Return the listing lines from the line with "Open Google apps grid menu" up to and including the line with "Screen dimensions: 1407x1102", copied character for character.

Material for the task:

------------------------

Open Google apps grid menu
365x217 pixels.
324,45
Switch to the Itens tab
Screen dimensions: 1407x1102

------------------------

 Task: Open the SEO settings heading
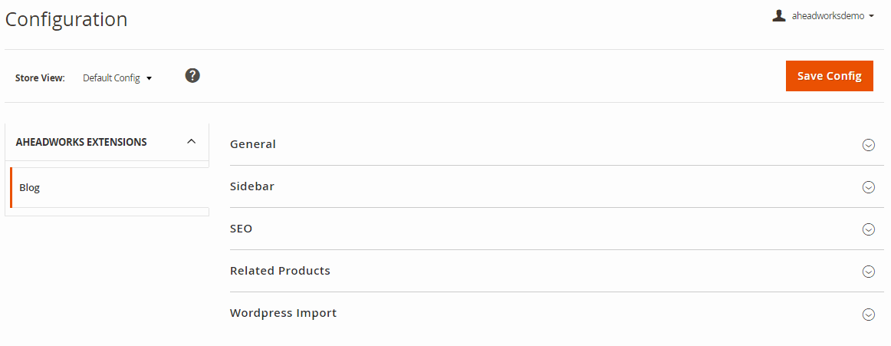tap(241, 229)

------------------------

Task answer:
Open Google apps grid menu
365x217 pixels.
324,45
Switch to the Itens tab
Screen dimensions: 1407x1102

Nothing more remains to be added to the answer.